Prompt: Render the data below as a two-column CSV with the header instruction,coordinates and one row for each item. Put each item's text and its answer in their own quoted fields, replace line breaks with spaces, and leave out the pictures.
____________________
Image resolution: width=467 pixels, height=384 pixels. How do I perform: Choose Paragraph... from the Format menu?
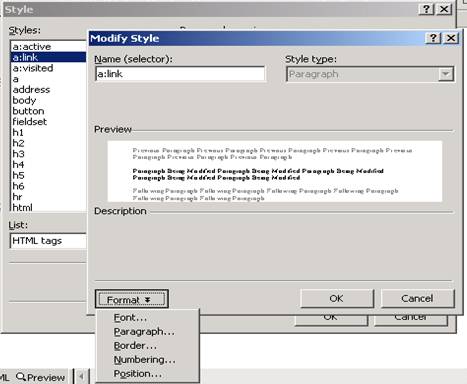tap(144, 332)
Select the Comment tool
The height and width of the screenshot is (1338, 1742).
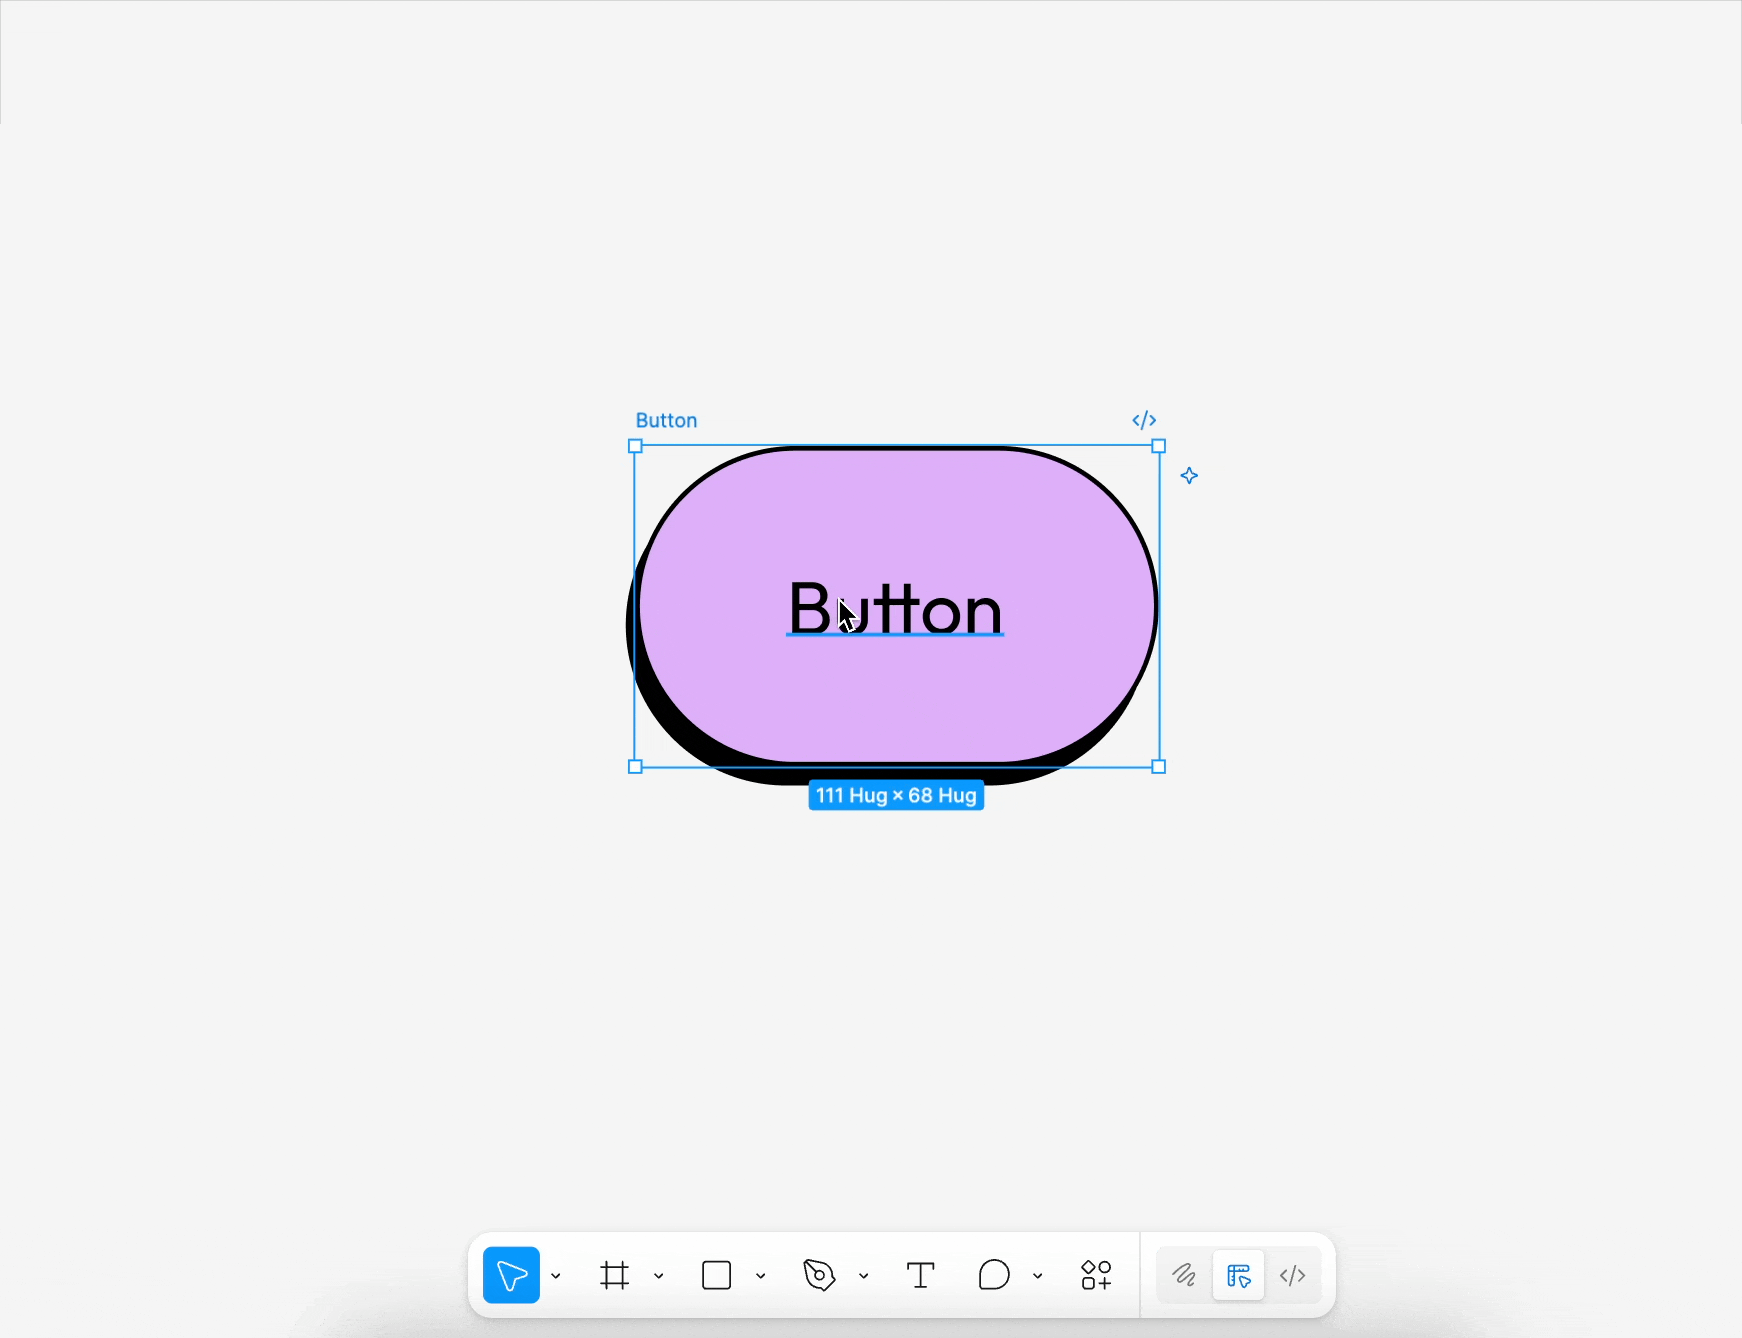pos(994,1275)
____________________
Final answer:
instruction,coordinates
"Image resolution: width=467 pixels, height=384 pixels. How do I perform: Choose Paragraph... from the Format menu?","tap(144, 332)"
"Select the Comment tool The height and width of the screenshot is (1338, 1742).","pos(994,1275)"